## Try it
Copy, with no pictures, the line that contains "Given: Open the Terms link" and each line after it down to the end of the entries below, exactly.

(Screenshot grounding data)
§ §
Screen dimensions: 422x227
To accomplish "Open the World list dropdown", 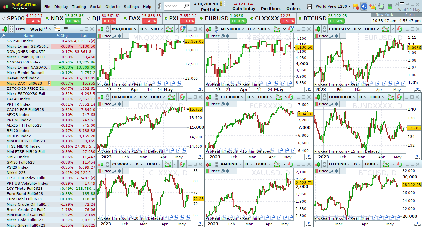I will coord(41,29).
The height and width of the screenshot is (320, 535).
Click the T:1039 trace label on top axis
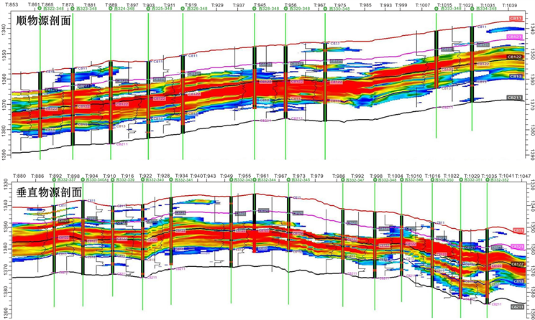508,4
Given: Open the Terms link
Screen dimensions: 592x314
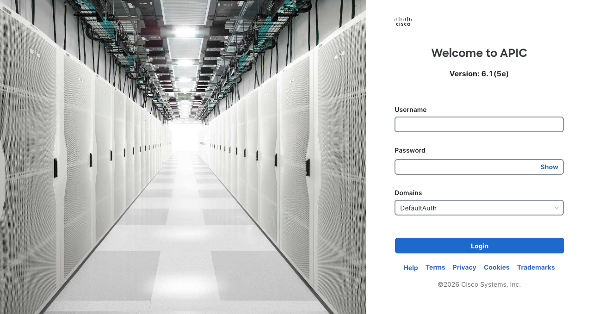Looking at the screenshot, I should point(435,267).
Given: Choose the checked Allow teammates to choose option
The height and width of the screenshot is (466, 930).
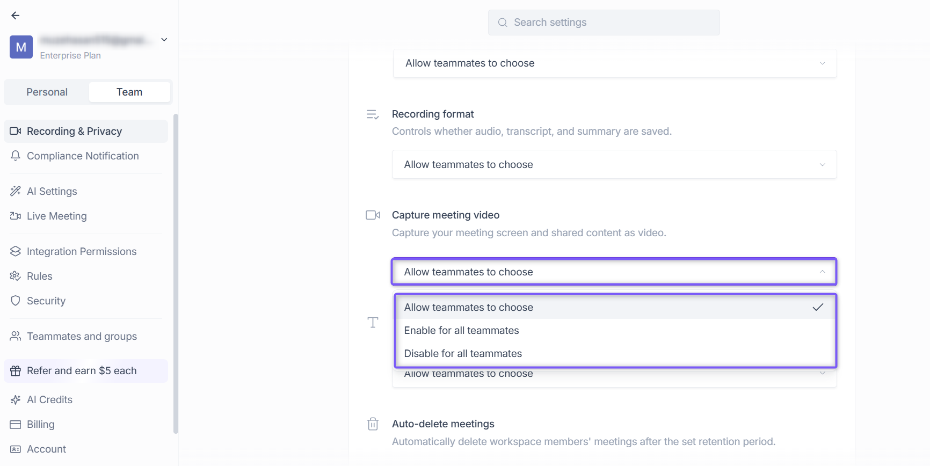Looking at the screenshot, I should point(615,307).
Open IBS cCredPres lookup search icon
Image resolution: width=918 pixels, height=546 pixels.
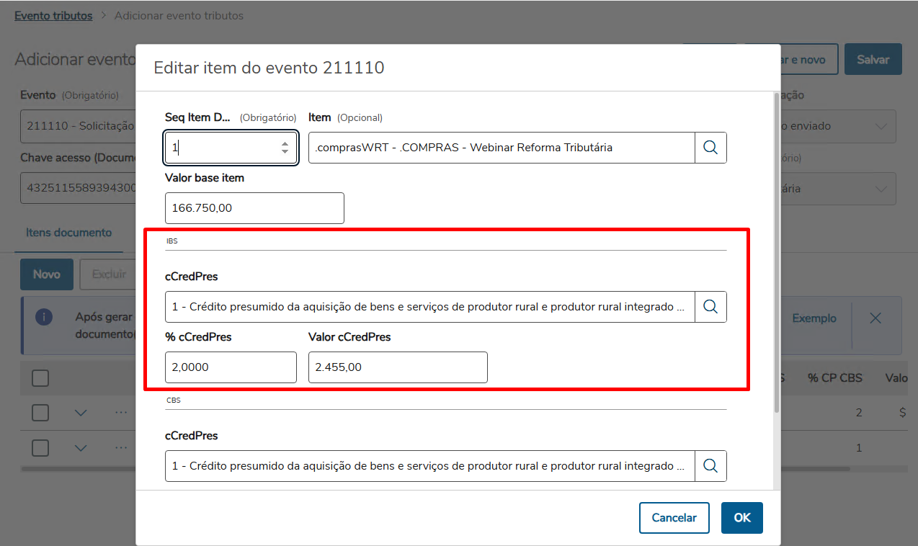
§ §
## Result of this exercise
Given: Open the Terms link
Screen dimensions: 592x314
Looking at the screenshot, I should point(435,267).
Given: Choose the checked Allow teammates to choose option
The height and width of the screenshot is (466, 930).
Looking at the screenshot, I should point(615,307).
Open IBS cCredPres lookup search icon
Image resolution: width=918 pixels, height=546 pixels.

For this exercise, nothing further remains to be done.